La loro presenza ha dominato le faune dell’Eurasia e del Nord Africa a partire da circa 650 mila anni fa, per poi subire un forte declino dalla fine del Pleistocene, circa 11mila anni fa, fino alla sua estinzione in età moderna. L’ultimo esemplare di cui si ha notizia fu abbattuto il Polonia nel 1627.

Cranio di uro conservato al Museo di Storia Naturale dell’Università di Breslavia, Polonia. © L. Pandolfi
I sono stati scoperti alcuni scheletri completi
Nella valle dell’Indo e nella mezzaluna fertile in Mesopotamia sono stati scoperti resti di uro risalenti a circa 10mila anni fa. Dai reperti, che includono scheletri completi e crani ben conservati, sono stati estratti campioni di DNA antico. La loro analisi ha quindi permesso di individuare quattro popolazioni ancestrali distinte che hanno risposto in modo diverso ai cambiamenti climatici e all’interazione con l’uomo.

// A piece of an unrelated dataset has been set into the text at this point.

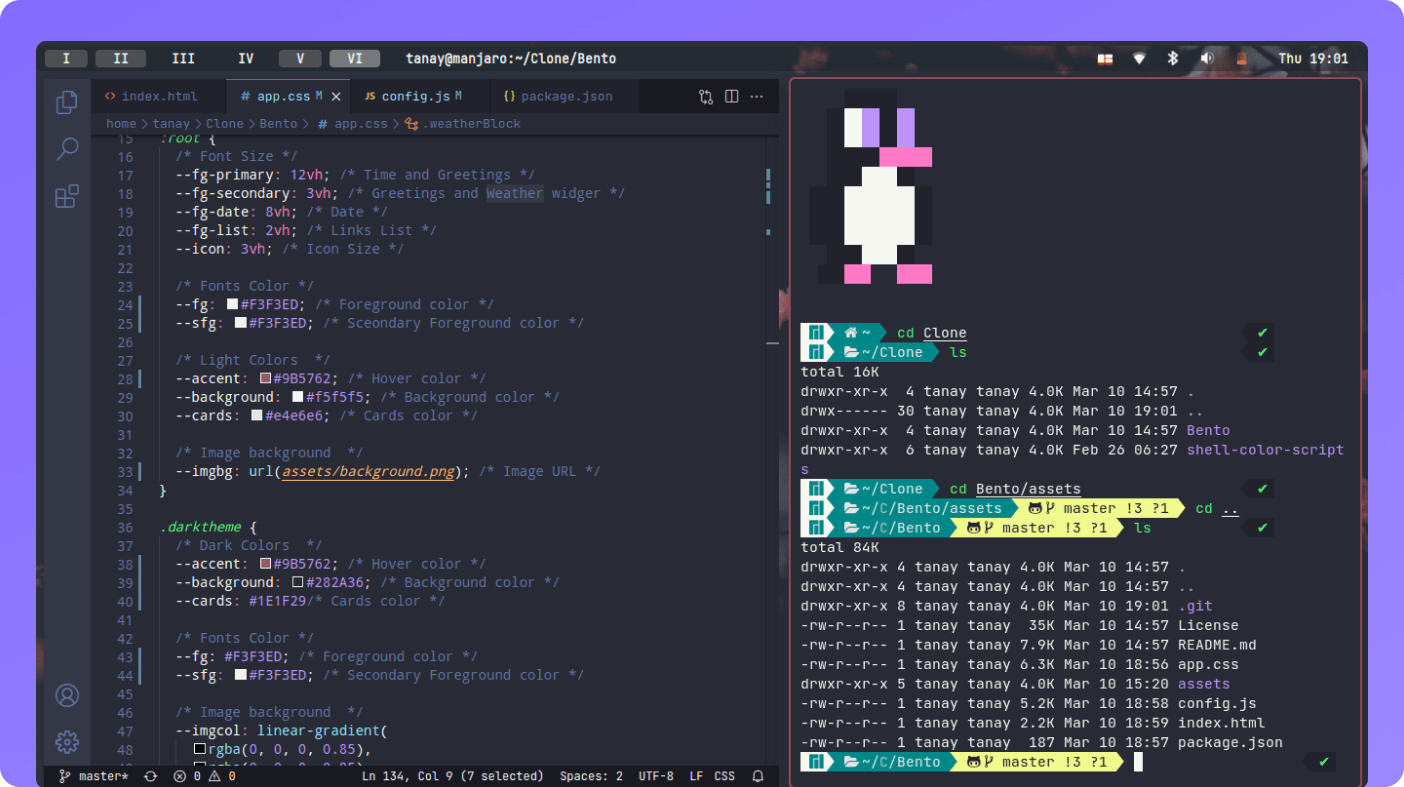Switch to workspace III in the top bar
The image size is (1404, 787).
[x=183, y=59]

La ricerca “The genomic natural history of the aurochs”, pubblicata sulla rivista Nature e condotta dal Trinity College di Dublino e dall’Università di Copenaghen, ha coinvolto Luca Pandolfi, paleontologo del Dipartimento di Scienze della Terra dell’Università di Pisa, che da tempo si occupa dell’evoluzione e dell’estinzione dei grandi mammiferi continentali.
«Lo studio su Nature ha analizzato per la prima volta questa specie per comprenderne la storia evolutiva e genetica attraverso resti fossili rinvenuti in diversi di siti in Eurasia, Italia inclusa, e Nord Africa» spiega Luca Pandolfi.
Gli uri europei, in particolare, subirono una diminuzione drastica sia in termini di popolazione che di diversità genetica durante l’ultima era glaciale, circa 20 mila anni fa. «Nel corso del Quaternario, epoca che va da 2 milioni e mezzo di anni fa fino a oggi, l’uro è stato protagonista degli ecosistemi del passato, contraendo ed espandendo il proprio habitat in relazione alle vicissitudine climatiche che hanno caratterizzato questo periodo di tempo» conclude Pandolfi.